Nowadays we no longer draw a sword, but having the right hand free means you can easily gesticulate at all the stupid motorists, whilst you drive along at the correct legal speed and observe all the signs and restrictions.


----------



## hollydolly (Aug 10, 2021)

Paco Dennis said:


> Watch out...everyone is driving in the wrong lane.
> 
> https://www.earthcam.com/world/england/london/abbeyroad/?cam=abbeyroad_uk


well if any of you come and visit ... then it's only a short drive from here...


----------



## Irwin (Aug 10, 2021)

Paco Dennis said:


> Watch out...everyone is driving in the wrong lane.
> 
> https://www.earthcam.com/world/england/london/abbeyroad/?cam=abbeyroad_uk


That looks like total anarchy! People are driving on the wrong side of the road and they have those zig-zagging lines all over the place and flashing lights. WTF? Crazy Brits!   

NOTE: I just looked up what the zig-zagging lines mean. It means you're approaching a pub, so be prepared to deal with drunks.


----------



## Irwin (Aug 10, 2021)

Here's Denver. You can see our beautiful brown sky. Cough, cough...
https://www.earthcam.com/usa/colorado/denver/?cam=denver


----------



## Irwin (Aug 10, 2021)

Times Square, Manhattan. Where the lines on the street are just suggestions on where to drive.    
https://www.earthcam.com/usa/newyork/timessquare/?cam=tstwo_hd


----------



## horseless carriage (Aug 10, 2021)

Irwin said:


> NOTE: I just looked up what the zig-zagging lines mean. It means you're approaching a pub, so be prepared to deal with drunks.

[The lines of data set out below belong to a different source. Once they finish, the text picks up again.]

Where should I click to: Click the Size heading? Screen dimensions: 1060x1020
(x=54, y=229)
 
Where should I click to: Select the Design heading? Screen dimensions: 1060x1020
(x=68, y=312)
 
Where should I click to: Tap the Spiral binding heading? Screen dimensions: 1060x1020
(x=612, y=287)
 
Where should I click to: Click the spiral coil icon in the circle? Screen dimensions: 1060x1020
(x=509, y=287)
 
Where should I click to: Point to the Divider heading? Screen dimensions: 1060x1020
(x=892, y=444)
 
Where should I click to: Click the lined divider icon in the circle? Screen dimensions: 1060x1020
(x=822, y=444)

Correct! If the police suspect you of being rat-arsed, (cockney expression for inebriated,) you have to walk the zig-zags. Any swerving or loss of balance and you will find yourself at Her Majesty's pleasure. 

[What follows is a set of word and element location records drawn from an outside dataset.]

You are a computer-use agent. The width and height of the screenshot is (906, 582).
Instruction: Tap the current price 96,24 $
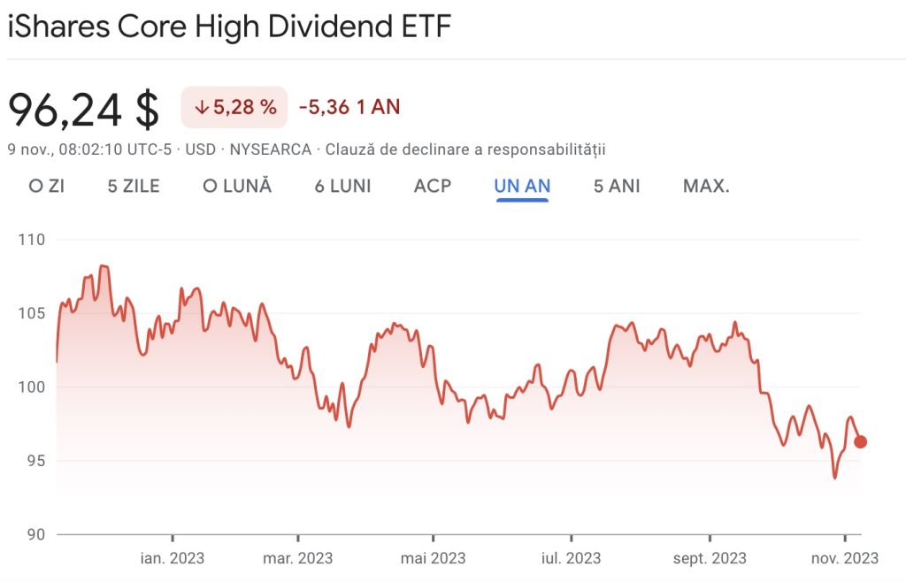pos(83,108)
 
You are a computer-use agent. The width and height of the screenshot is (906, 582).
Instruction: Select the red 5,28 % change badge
pos(234,108)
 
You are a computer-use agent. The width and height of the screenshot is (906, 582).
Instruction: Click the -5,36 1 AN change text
pos(349,108)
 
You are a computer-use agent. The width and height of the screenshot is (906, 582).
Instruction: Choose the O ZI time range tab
pos(46,186)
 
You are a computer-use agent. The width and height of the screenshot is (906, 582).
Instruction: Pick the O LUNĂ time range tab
pos(236,186)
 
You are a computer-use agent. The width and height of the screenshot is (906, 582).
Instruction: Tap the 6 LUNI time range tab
pos(342,186)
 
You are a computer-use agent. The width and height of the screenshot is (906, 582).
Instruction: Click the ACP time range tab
pos(432,186)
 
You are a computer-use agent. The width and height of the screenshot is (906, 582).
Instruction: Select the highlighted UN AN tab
pos(523,186)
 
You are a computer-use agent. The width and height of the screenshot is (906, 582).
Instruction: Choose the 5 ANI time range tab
pos(617,186)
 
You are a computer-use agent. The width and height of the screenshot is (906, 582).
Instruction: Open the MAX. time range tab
pos(706,186)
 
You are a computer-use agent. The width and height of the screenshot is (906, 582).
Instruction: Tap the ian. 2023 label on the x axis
pos(173,558)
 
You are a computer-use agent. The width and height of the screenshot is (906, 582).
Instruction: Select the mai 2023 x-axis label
pos(434,558)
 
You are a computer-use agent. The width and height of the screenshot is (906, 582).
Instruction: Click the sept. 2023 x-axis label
pos(710,558)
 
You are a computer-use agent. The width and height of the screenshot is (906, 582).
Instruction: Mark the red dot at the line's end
pos(860,441)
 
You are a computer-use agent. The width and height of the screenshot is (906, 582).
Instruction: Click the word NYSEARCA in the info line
pos(270,149)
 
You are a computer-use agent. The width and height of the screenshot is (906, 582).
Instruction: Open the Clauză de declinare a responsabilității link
pos(465,149)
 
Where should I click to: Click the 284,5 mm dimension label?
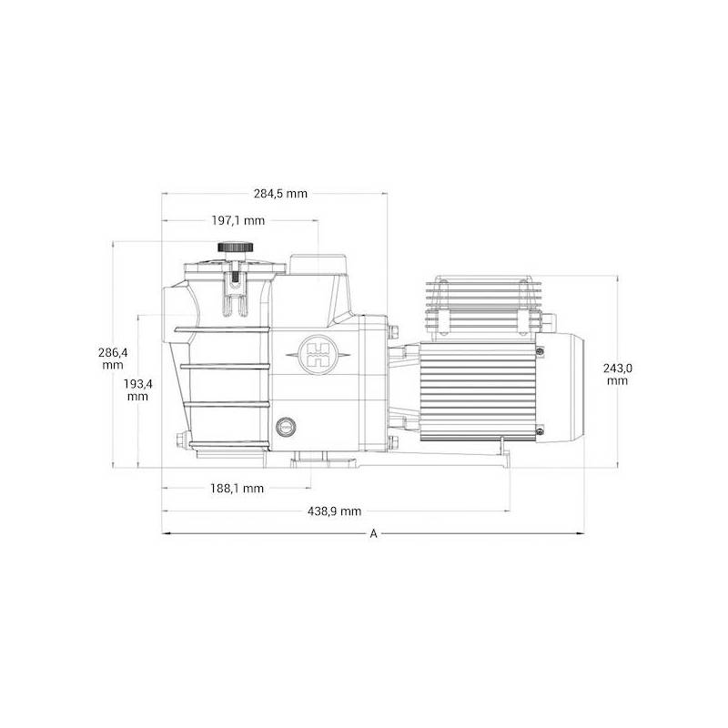pyautogui.click(x=280, y=194)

That doesn't mean that you have to pleasure the Queen, it means that you are detained at her pleasure. If the bus that you find yourself on stops at London Zoo, it could be that it's Her Majesty's pleasure that you are fed to the lions.


----------



## oldman (Aug 11, 2021)

Irwin said:


> Times Square, Manhattan. Where the lines on the street are just suggestions on where to drive.
> https://www.earthcam.com/usa/newyork/timessquare/?cam=tstwo_hd


I used to love going to Times Square and the bakeries and department stores in the area. It's only a short walk to Broadway from there and you can stop at more bakeries on the way. Love those black and white cookies. 

No more Times Square for me. Very dangerous nowadays. If New York gets their head back on straight and add come police to the area, then maybe, if I am still around. It's a shame. It truly is. Lots of memories there.


----------



## Irwin (Aug 11, 2021)

oldman said:


> I used to love going to Times Square and the bakeries and department stores in the area. It's only a short walk to Broadway from there and you can stop at more bakeries on the way. Love those black and white cookies.
> 
> No more Times Square for me. Very dangerous nowadays. If New York gets their head back on straight and add come police to the area, then maybe, if I am still around. It's a shame. It truly is. Lots of memories there.


Compared to what it was like before the '90s, Times Square is now like Disneyland! It's extremely safe. And police are everywhere. In fact, last year, NY recorded the lowest level of violent crime in six decades! (Let's see... that would be the lowest since the 60s. This is 2021, right? Yep. And it's... let me check... Wednesday!) They have lowest violent crime rate since the 1960s!

I remember going to Times Square in the '70s where there were peep shows, porn theaters, and all sorts of nefarious characters and crime. It was far more interesting back then.     Of course, I was a stoned teenager, so that wouldn't appeal to me now that I'm a senior citizen.


----------